#### Work to complete
How many lines of the entries contain the word "agent"? Reply with the number alone.

#### Input records
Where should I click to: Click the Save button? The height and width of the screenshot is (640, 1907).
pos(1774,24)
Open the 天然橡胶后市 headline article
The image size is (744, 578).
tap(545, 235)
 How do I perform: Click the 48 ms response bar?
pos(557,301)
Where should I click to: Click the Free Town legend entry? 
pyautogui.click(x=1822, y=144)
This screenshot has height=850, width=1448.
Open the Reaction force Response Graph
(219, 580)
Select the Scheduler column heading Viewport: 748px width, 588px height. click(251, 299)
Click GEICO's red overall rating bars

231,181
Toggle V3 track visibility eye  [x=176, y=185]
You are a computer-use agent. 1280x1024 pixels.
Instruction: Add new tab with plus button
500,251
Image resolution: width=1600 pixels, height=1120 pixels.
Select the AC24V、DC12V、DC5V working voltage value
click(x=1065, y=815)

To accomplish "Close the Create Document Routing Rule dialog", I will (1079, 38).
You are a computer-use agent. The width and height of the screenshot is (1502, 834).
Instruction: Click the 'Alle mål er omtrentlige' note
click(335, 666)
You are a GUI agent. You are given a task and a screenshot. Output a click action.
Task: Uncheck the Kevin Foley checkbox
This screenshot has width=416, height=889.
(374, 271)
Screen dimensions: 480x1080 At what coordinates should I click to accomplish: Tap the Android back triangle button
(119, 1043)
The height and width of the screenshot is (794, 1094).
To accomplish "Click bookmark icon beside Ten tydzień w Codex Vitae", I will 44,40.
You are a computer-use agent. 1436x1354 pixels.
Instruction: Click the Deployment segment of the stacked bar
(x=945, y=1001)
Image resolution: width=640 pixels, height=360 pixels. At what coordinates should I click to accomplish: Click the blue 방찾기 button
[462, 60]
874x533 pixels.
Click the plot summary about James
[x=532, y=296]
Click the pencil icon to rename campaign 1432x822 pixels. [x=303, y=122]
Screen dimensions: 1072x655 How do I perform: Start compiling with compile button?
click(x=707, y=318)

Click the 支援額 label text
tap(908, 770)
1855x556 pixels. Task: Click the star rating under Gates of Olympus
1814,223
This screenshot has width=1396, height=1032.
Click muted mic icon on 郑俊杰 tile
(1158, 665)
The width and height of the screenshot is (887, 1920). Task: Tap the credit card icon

#### Reply
4